ACTIVITY =>
Return the lines of the items from the line with "The width and height of the screenshot is (1170, 1136)." to the line with "sidebar-item-sale: Sale ‹", reproducing them without any change.

DATA SUPPLIED =>
#####

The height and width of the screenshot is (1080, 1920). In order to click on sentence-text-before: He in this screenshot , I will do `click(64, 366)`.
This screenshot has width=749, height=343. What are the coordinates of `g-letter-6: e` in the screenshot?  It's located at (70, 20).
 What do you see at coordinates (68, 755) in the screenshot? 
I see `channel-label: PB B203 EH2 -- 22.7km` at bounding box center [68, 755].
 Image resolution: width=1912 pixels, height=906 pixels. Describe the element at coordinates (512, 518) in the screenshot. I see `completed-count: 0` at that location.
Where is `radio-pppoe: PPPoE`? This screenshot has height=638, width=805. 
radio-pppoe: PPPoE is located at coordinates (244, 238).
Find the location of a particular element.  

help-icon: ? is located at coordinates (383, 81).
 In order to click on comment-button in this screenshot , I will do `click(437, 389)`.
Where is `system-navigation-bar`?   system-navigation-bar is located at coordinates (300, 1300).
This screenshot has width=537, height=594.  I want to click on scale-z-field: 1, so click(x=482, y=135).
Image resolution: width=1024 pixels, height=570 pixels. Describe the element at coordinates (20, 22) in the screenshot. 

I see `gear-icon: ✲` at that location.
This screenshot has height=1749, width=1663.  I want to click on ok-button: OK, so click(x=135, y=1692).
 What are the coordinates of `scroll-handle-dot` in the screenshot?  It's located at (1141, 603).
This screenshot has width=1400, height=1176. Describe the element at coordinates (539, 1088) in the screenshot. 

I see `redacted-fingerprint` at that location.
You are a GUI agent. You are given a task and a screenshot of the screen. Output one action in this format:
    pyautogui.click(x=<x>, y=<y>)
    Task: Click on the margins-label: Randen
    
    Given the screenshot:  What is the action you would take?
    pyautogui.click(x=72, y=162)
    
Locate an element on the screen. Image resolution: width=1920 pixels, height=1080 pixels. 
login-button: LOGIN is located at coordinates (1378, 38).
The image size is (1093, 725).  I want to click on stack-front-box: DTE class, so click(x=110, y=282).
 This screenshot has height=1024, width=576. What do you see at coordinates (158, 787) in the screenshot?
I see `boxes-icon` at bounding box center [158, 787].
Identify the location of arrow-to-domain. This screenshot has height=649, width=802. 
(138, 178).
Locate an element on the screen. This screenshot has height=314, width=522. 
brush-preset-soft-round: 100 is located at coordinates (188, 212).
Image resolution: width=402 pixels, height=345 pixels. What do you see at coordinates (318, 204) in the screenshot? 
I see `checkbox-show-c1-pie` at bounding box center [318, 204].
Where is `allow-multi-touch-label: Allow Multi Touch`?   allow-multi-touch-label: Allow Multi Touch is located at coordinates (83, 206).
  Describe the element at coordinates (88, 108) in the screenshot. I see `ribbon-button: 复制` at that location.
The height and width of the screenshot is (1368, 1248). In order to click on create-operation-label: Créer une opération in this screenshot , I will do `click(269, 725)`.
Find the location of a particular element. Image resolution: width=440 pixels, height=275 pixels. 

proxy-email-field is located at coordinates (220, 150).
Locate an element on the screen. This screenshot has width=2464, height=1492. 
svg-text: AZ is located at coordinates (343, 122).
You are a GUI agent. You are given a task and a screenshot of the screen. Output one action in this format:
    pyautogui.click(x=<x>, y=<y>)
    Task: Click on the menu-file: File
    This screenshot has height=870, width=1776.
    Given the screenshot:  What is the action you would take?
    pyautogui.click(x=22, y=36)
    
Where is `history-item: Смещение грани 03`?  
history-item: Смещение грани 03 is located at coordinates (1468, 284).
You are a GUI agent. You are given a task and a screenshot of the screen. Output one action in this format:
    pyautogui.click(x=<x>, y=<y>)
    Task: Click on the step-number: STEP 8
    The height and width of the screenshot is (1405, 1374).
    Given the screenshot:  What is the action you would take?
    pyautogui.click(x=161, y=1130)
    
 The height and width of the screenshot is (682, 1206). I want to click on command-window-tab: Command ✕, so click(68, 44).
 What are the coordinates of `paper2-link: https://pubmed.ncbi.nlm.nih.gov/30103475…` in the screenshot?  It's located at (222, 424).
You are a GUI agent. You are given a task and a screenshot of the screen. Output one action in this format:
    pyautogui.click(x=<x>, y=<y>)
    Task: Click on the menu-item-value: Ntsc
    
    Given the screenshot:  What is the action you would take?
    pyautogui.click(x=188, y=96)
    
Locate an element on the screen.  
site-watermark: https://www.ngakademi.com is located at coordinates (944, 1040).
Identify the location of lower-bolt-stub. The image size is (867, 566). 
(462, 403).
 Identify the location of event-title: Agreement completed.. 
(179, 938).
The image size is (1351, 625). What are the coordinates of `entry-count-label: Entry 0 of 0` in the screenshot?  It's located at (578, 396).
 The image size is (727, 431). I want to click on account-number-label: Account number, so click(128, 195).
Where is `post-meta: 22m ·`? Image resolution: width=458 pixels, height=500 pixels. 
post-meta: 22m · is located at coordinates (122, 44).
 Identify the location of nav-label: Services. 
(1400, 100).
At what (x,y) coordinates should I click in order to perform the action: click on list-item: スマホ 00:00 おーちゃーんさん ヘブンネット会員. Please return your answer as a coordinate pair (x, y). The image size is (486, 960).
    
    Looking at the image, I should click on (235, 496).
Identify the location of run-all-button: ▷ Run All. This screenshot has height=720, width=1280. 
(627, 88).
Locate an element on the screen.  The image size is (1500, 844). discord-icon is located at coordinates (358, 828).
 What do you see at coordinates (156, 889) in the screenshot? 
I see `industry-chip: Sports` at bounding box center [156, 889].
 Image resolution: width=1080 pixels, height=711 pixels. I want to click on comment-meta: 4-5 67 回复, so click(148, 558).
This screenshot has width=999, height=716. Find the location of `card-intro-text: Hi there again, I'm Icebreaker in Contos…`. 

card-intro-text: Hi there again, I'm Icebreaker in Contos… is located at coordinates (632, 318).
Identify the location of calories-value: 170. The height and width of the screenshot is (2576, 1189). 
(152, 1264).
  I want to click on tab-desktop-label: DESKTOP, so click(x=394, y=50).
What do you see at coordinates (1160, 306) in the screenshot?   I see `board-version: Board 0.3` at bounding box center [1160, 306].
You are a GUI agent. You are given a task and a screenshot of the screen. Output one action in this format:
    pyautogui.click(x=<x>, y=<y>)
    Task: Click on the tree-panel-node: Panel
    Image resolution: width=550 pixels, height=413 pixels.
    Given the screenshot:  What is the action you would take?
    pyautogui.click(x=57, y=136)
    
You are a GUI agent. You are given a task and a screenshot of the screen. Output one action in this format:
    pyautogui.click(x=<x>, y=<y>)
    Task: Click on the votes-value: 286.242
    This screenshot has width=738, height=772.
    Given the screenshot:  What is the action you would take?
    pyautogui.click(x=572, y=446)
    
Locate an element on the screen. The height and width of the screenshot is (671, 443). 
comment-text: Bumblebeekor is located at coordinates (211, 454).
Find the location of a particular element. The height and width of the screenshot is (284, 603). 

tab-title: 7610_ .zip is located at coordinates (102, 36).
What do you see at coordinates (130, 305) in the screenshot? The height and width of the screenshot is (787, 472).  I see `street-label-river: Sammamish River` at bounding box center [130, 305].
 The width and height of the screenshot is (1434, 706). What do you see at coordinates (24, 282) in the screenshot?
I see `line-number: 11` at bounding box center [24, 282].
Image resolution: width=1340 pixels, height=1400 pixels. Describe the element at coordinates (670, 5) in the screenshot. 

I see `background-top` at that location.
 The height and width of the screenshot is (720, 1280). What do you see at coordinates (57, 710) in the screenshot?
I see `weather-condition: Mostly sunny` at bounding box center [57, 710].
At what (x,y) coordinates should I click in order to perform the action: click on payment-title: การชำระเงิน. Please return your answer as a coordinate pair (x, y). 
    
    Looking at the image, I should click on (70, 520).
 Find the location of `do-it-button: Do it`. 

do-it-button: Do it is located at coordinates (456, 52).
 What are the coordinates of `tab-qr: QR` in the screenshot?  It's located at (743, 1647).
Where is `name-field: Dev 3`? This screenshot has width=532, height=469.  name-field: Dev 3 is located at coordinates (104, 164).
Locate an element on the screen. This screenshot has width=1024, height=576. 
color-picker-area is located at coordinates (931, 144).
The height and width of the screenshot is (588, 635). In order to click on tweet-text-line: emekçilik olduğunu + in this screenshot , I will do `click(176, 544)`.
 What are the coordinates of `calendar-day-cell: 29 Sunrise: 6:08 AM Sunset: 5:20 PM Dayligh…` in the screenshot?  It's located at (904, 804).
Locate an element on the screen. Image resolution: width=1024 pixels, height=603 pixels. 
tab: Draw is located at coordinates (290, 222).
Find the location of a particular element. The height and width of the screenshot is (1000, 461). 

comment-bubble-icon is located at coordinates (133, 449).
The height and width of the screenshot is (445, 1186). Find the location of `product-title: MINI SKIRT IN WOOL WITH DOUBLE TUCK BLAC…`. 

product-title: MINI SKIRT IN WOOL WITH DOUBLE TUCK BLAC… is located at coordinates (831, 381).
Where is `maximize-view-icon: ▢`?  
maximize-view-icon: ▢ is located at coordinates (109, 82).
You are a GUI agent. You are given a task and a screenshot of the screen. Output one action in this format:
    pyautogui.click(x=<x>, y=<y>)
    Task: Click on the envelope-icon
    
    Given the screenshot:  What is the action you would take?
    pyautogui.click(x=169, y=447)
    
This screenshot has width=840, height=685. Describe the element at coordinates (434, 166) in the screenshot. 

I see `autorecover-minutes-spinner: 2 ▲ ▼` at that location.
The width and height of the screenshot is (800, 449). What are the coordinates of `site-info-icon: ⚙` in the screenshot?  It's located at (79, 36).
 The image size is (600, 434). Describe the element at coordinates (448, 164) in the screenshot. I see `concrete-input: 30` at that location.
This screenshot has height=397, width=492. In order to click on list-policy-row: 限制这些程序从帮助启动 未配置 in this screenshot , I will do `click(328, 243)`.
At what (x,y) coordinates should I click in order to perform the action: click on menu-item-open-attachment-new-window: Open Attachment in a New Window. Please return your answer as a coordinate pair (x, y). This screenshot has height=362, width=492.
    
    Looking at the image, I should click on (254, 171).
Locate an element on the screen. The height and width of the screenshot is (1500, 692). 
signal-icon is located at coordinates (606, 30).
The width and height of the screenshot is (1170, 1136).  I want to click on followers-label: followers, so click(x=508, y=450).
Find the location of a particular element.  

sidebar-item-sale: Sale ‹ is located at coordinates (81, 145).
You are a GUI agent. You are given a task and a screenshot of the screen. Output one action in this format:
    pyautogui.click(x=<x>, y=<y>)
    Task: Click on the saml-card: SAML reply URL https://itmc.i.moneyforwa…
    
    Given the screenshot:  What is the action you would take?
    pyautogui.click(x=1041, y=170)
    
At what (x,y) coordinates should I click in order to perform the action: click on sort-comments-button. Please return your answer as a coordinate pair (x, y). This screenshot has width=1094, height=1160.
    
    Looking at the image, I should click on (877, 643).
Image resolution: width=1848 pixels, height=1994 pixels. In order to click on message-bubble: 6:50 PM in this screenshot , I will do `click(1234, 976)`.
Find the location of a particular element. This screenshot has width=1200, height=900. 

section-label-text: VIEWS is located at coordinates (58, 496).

#####

FINISHED EXERCISE =>
The width and height of the screenshot is (1170, 1136).  I want to click on followers-label: followers, so click(x=508, y=450).
Find the location of a particular element.  

sidebar-item-sale: Sale ‹ is located at coordinates (81, 145).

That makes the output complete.